US exceptionalism roars back
After small outflows in April, foreign investors returned in record numbers in May
A month ago, I wrote a post about foreign portfolio flows into the US, which were only modestly negative in April after the turbulence of “Liberation Day.” The US Treasury just published the latest data for May, which show record inflows into Treasury bonds and notes as well as US equities. All this is notable because so many commentators prophesied the end of US “exceptionalism” after the turbulence of recent months. The reality is that markets are far more accepting of all the ups and downs than people realize. US “exceptionalism” is alive and well.

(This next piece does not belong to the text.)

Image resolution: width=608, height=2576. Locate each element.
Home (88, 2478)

The two charts above show the same data, which are published by the US Treasury six weeks after the end of every month and cover net foreign inflows into long-term US assets, spanning flows into US equities (purple), corporate debt (blue), Agency debt (orange) and Treasury notes and bonds (red). The left chart focuses on more recent data, giving monthly flows from January 2018 through May 2025 in billions of Dollars. The right chart gives a longer-term perspective, showing 12-month rolling sums of these flows from January 2000 through May 2025.
The left chart shows that foreign net buying of Treasuries and US equities came roaring back in May, after only tepid outflows in April. The right chart shows that net foreign inflows are near their all-time high of July 2023, which was the peak of the US “exceptionalism” narrative in markets. The truth is that markets are far more tolerant of all the policy ups and downs than people think. The hurdle for the US to experience genuine capital flight is high and certainly wasn’t breached in April.
These flows suggest that the fall in the Dollar may have been driven by a relatively small segment of the market, which is another way of saying that small outflows led to disproportionate moves in global foreign exchange markets. This could reflect thinner liquidity at a time of heightened risk aversion, which is fairly common when markets are turbulent. That makes price action - and the fall in the Dollar - a noisy proxy for what investors really think. They seem to still be very positive on the US.


But then the USD sold off in June as some of them hedged ..
Very interesting and not what many commentators will have expected.